Document passage:
───
Intel's data center and AI revenue accelerated to 22% year over year from 9% in the prior quarter, while the segment's operating margin more than doubled to about 31%. Management says AI agents are increasing CPU demand, supporting the bull case behind the stock's roughly 225% year-to-date surge. Offsetting that, Intel still posted a $3.7 billion quarterly loss and its foundry unit lost about $2.4 billion, leaving the stock expensive at over 100x forward earnings.

Analysis

The market is re-rating INTC not because it has solved foundry, but because investors are underwriting a broader mix shift: more inference, more orchestration, more CPU attachment. If that mix shift persists, the operating leverage is real — CPU-heavy workloads can improve gross margin faster than foundry losses can widen, which creates a path to sentiment-driven multiple expansion even before GAAP profitability normalizes. The second-order effect is on ecosystem allocation: every incremental dollar spent on CPU-adjacent AI infrastructure is a dollar that does not need to flow exclusively to GPU accelerators, which could modestly slow the pace of capex concentration at NVDA-only stacks. The larger risk is duration mismatch. The stock is being priced as if the agentic transition is already visible in procurement budgets, but enterprise software adoption cycles usually lag narrative by quarters, not weeks. If inference demand is real but not yet CPU-intensive enough, INTC’s earnings power can improve while the equity still derates once growth decelerates from the current surge — especially given the market is already discounting multiple years of upside in one move. The foundry loss also matters because it caps how much of the uplift is structurally durable versus cyclical utilization recovery. The contrarian read is that the market may be underestimating how levered Intel is to a specific architectural thesis, and overestimating the speed at which that thesis monetizes. That makes this less a clean long and more a tactical expression: own the operating inflection, but hedge the valuation gap. A better setup may emerge on a 15-25% drawdown, which would likely reset expectations without invalidating the CPU comeback story.
───
Given material:
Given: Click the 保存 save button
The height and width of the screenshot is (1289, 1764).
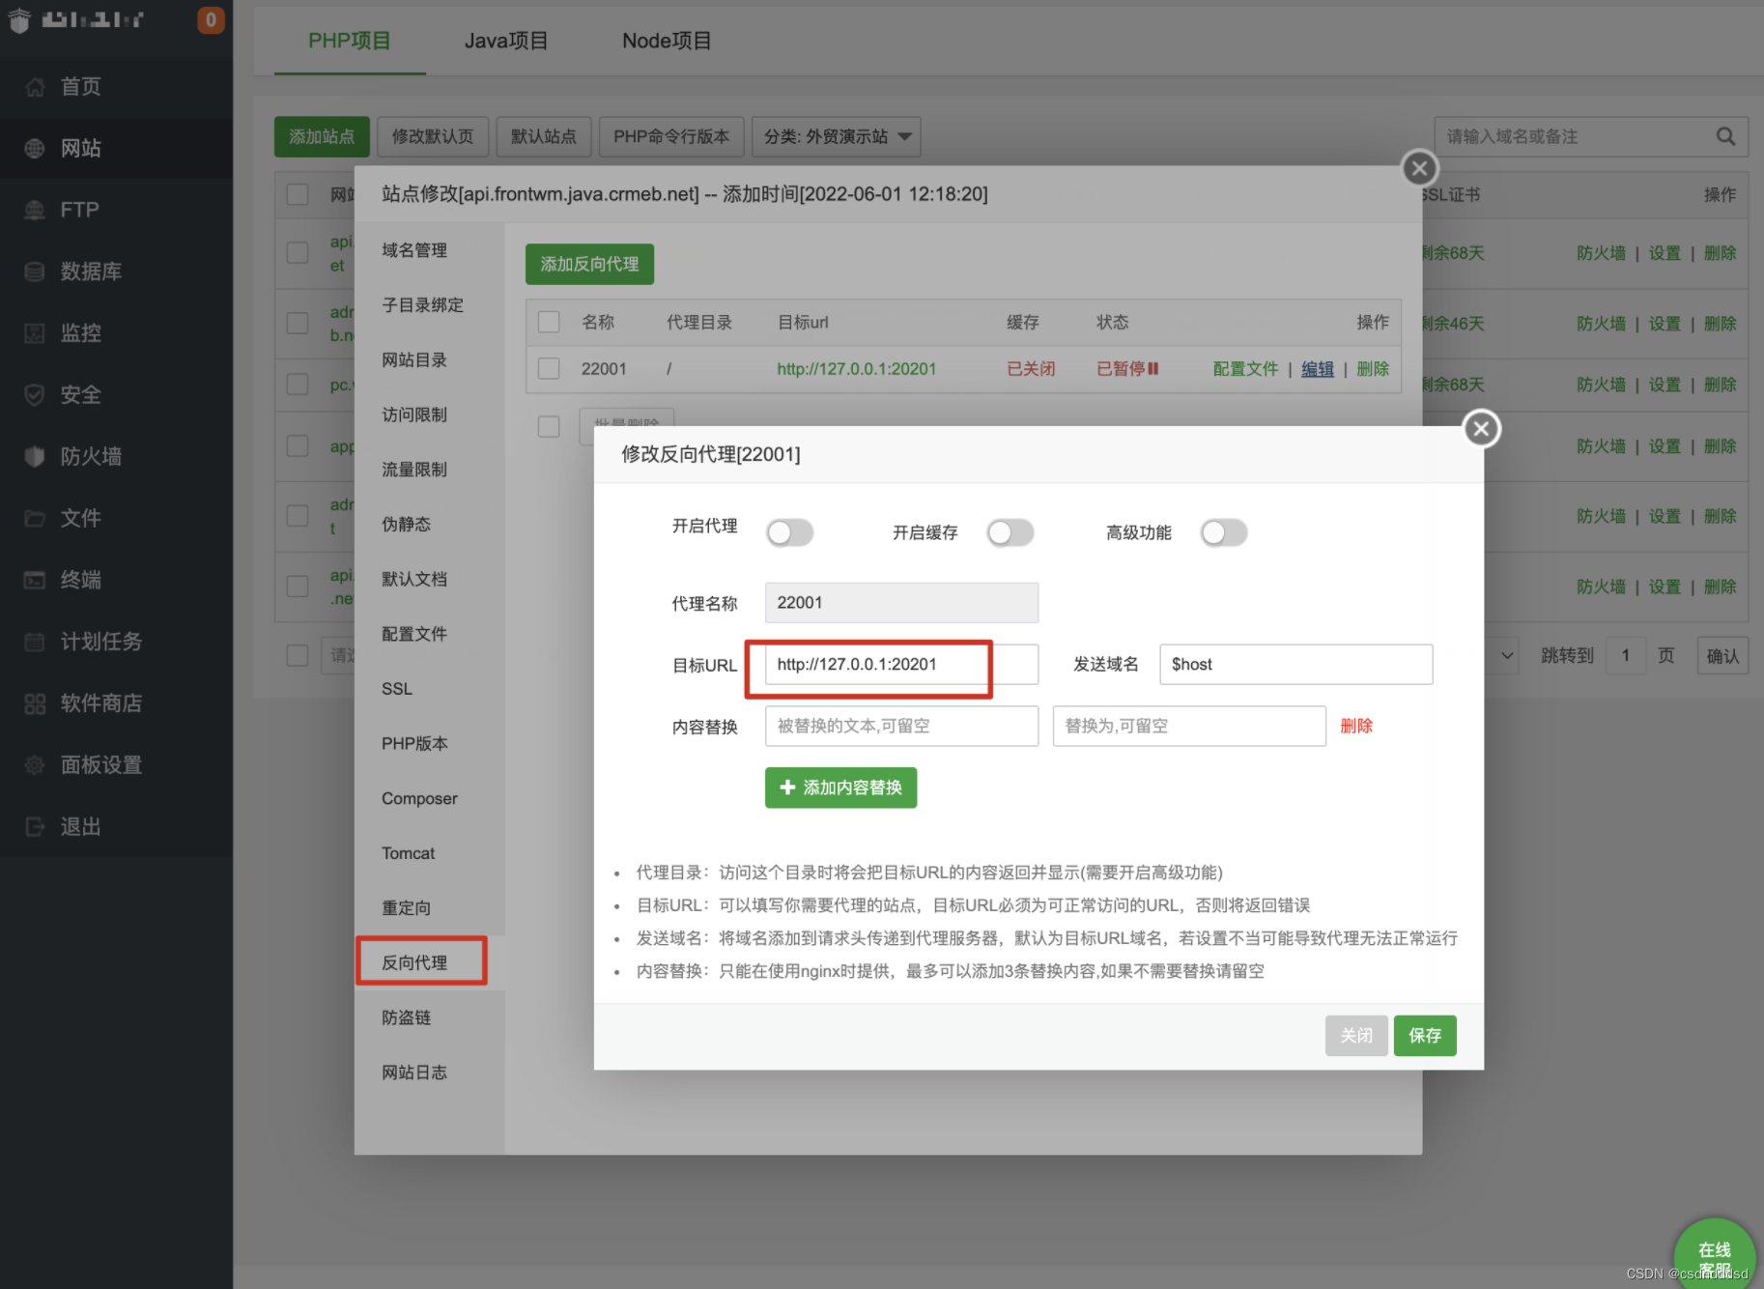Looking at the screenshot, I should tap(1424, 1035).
───
Job 1:
From the Intel analysis above, extract the passage from "Intel's data center" to "100x forward earnings.".
Job 2:
Answer these questions using the Intel analysis above:
(a) By what percentage did Intel's data center and AI revenue grow year over year?
(b) About how much did Intel's foundry unit lose?
(c) What size of drawdown might offer a better setup?
Job 3:
State whether each statement agrees with the Intel analysis above, quoting the deciding words:
(a) The data center and AI segment's operating margin more than doubled to about 31%.
(b) Intel posted a quarterly profit of $3.7 billion.
(c) Enterprise software adoption cycles usually lag narrative by weeks rather than quarters.

Full output 1:
Intel's data center and AI revenue accelerated to 22% year over year from 9% in the prior quarter, while the segment's operating margin more than doubled to about 31%. Management says AI agents are increasing CPU demand, supporting the bull case behind the stock's roughly 225% year-to-date surge. Offsetting that, Intel still posted a $3.7 billion quarterly loss and its foundry unit lost about $2.4 billion, leaving the stock expensive at over 100x forward earnings.

Full output 2:
(a) 22%, up from 9% in the prior quarter.
(b) About $2.4 billion.
(c) A drawdown of 15-25%.

Full output 3:
(a) Yes: "the segment's operating margin more than doubled to about 31%"
(b) No: "Intel still posted a $3.7 billion quarterly loss"
(c) No: "enterprise software adoption cycles usually lag narrative by quarters, not weeks"